### [DIRECTIONS]
1. In the Calico installation guide, how long does the etcd package take to become fully functional on AWS?
2. In the Calico installation guide, condense the paragraph beginning "Project Calico is a Layer 3" into a short bulleted list that keeps its main facts.
3. From the Calico installation guide, reproduce the passage starting at "Our interest is" and ending at "minutes on AWS)".
═══ DOCUMENT PASSAGE ═══
Project Calico is a Layer 3 software defined network that runs well on DC/OS and Mesos. In this blog post we will walk through installing and configuring it on DC/OS 1.9. That will allow us to attach containers to Calico and receive unique IPs for them. We will also examine the security implications and policies that can be applied.
DC/OS 1.9 supports 2 ways of running your containers:
- Docker daemon - with the pros and cons that come with that
- UCR (Universal Container Runtime) - the new and future proof way to run not only native workloads but also packaged Docker images.
Our interest is with UCR and its ability to work with the CNI (Container Network Interface) open container networking standard.
Prerequisites
- Running DC/OS cluster 1.9 with at least 3 private nodes. Either OSS or EE version will work.
- SSH access to all nodes in your cluster
- DC/OS CLI installed on your local machine and authenticated against the cluster. Also, an ssh-agent started with your key added so you can utilize
dcos node ssh
commands.
Installation
- Install the etcd package from the Universe, wait until all of its nodes are functional (it takes about 10 minutes on AWS)
[laptop ~]$ dcos package install etcd --yes
This DC/OS Service is currently in preview. In order for etcd to start successfully all resources must be available in the cluster including ports, CPU shares and RAM.
We recommend a minimum of 3 nodes with 1 CPU share and 128 MB of RAM available for use by the etcd service.
Note that the service is alpha and there may be bugs, including possible data loss, incomplete features, incorrect documentation or other discrepancies.
═══ COLLECTED DATA ═══
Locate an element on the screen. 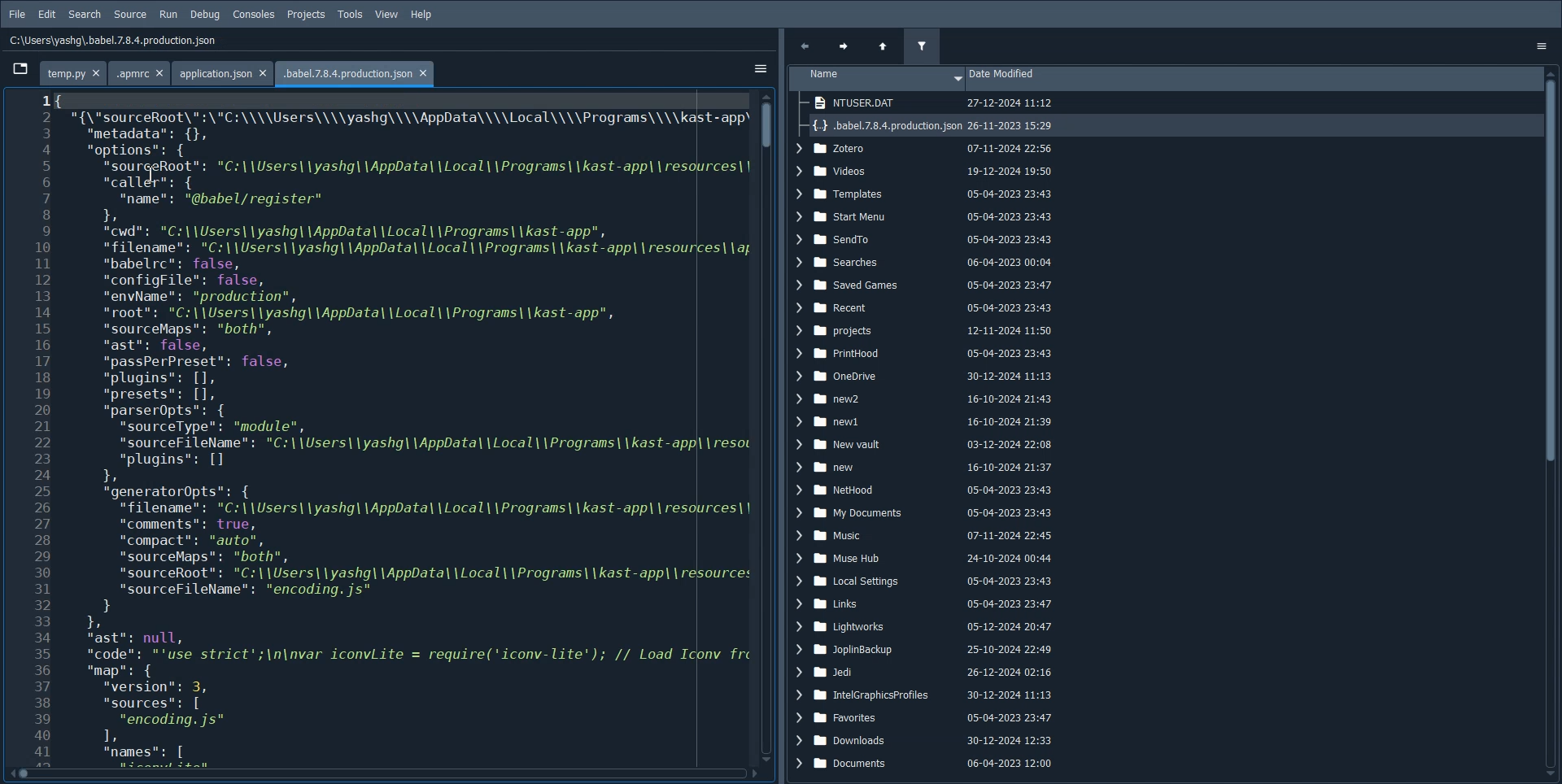 This screenshot has height=784, width=1562. Parent is located at coordinates (883, 46).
═══
### [COMPLETE ANSWERS]
1. About 10 minutes.

2.
- Project Calico is a Layer 3 software defined network that runs well on DC/OS and Mesos.
- The post covers installing and configuring it on DC/OS 1.9.
- This lets containers attach to Calico and receive unique IPs.
- It also examines the security implications and the policies that can be applied.

3.
Our interest is with UCR and its ability to work with the CNI (Container Network Interface) open container networking standard.
Prerequisites
- Running DC/OS cluster 1.9 with at least 3 private nodes. Either OSS or EE version will work.
- SSH access to all nodes in your cluster
- DC/OS CLI installed on your local machine and authenticated against the cluster. Also, an ssh-agent started with your key added so you can utilize
dcos node ssh
commands.
Installation
- Install the etcd package from the Universe, wait until all of its nodes are functional (it takes about 10 minutes on AWS)